American ginseng, specifically a specific extract called CVT-E002, can be taken in doses of 200-400 mg twice daily throughout flu season to slightly reduce the risk of developing symptoms of a common cold or flu in adults. There is currently limited reliable information available regarding the effectiveness of astragalus for various purposes. It is worth noting that while there is promising evidence for some adaptogens, there are concerns about the quality of adaptogen products in the market. Adulteration and false advertising claims are ongoing issues, and manufacturers may compromise on product quality due to increased demand for ashwagandha products.
References
- Cheah KL, Norhayati MN, Husniati Yaacob L, Abdul Rahman R. Effect of Ashwagandha (Withania somnifera) extract on sleep: A systematic review and meta-analysis. PLoS One. 2021 Sep 24;16(9):e0257843.

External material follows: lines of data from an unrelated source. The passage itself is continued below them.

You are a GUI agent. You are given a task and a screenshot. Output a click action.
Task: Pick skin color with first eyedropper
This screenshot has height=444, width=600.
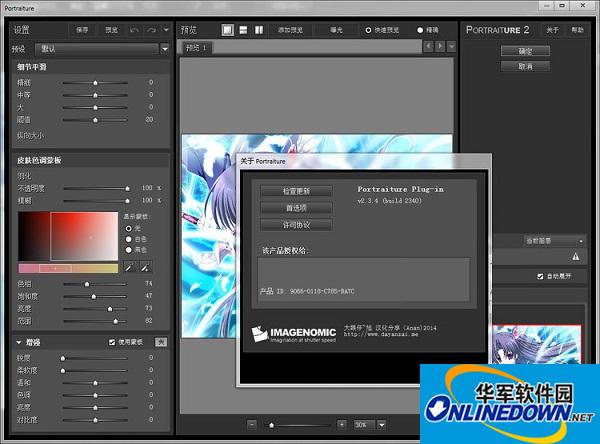click(x=129, y=268)
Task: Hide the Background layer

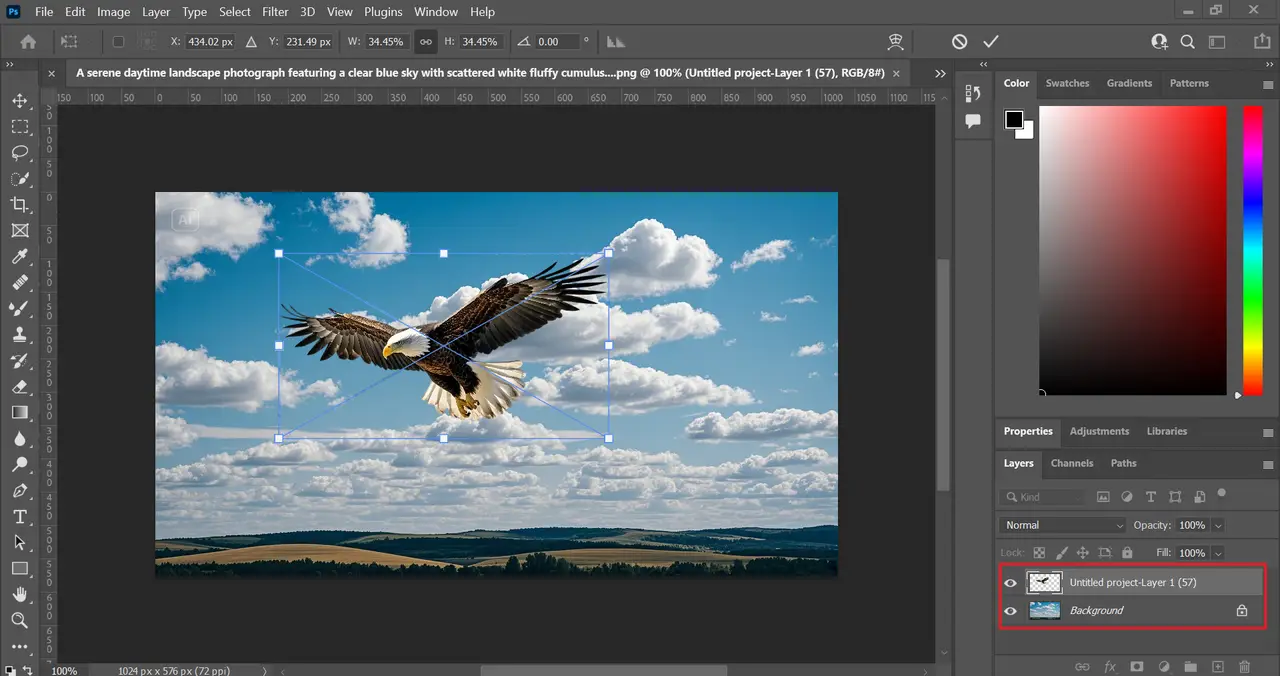Action: (x=1010, y=610)
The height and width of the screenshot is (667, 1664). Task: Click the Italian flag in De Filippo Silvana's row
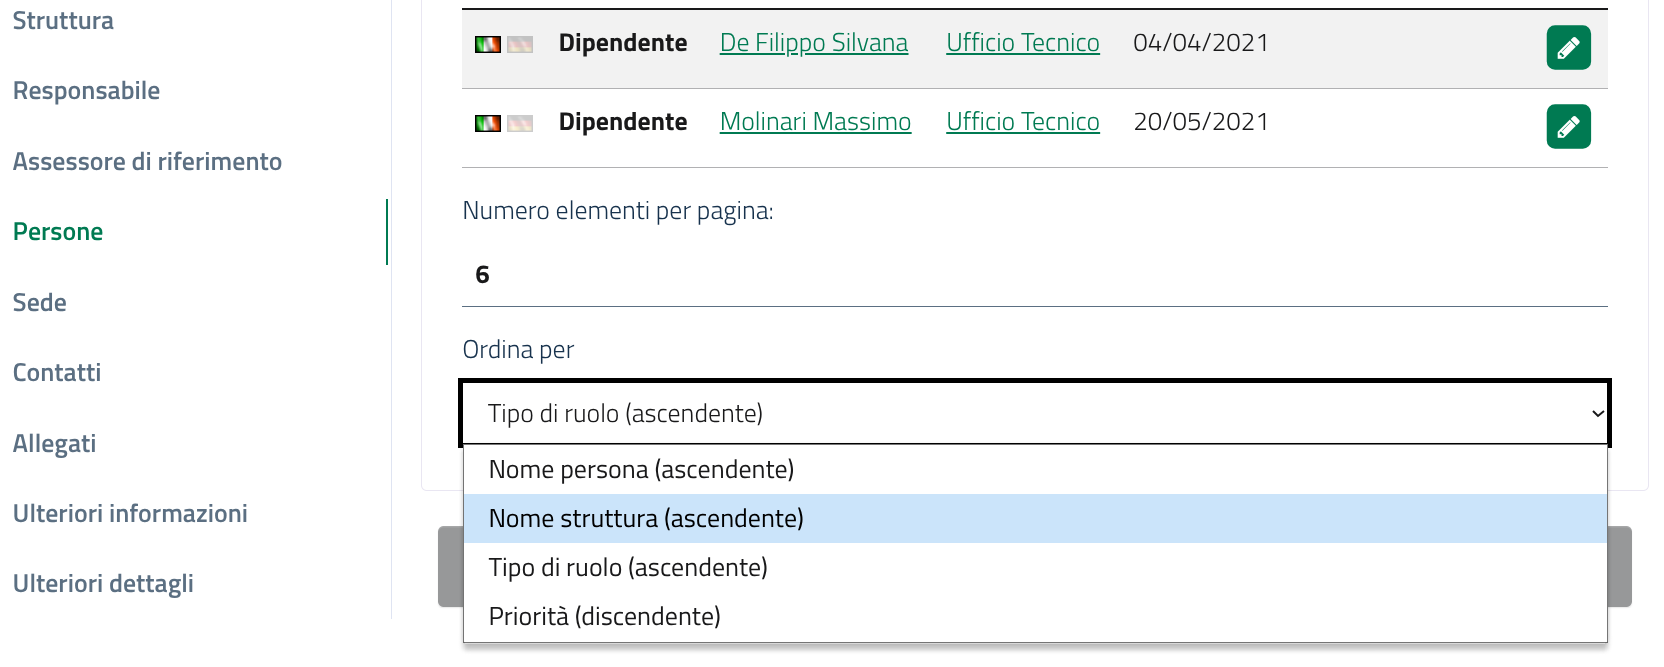coord(488,44)
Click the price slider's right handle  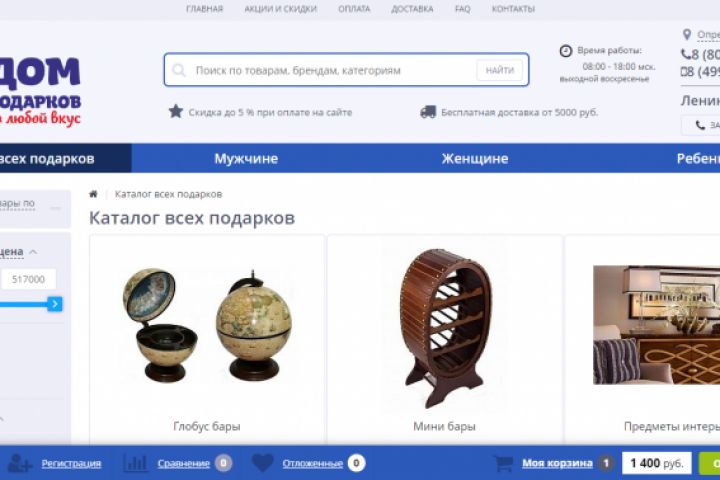point(55,304)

- Akhgarjand C, Asoudeh F, et al. Does Ashwagandha supplementation have a beneficial effect on the management of anxiety and stress? A systematic review and meta-analysis of randomized controlled trials. Phytother Res. 2022 Nov;36(11):4115-4124.
- Sotaniemi EA, Haapakoski E, Rautio A. Ginseng therapy in non-insulin-dependent diabetic patients. Diabetes Care. 1995 Oct;18(10):1373-5.
- McElhaney JE, Gravenstein S, et al. A placebo-controlled trial of a proprietary extract of North American ginseng (CVT-E002) to prevent acute respiratory illness in institutionalized older adults. J Am Geriatr Soc. 2004 Jan;52(1):13-9.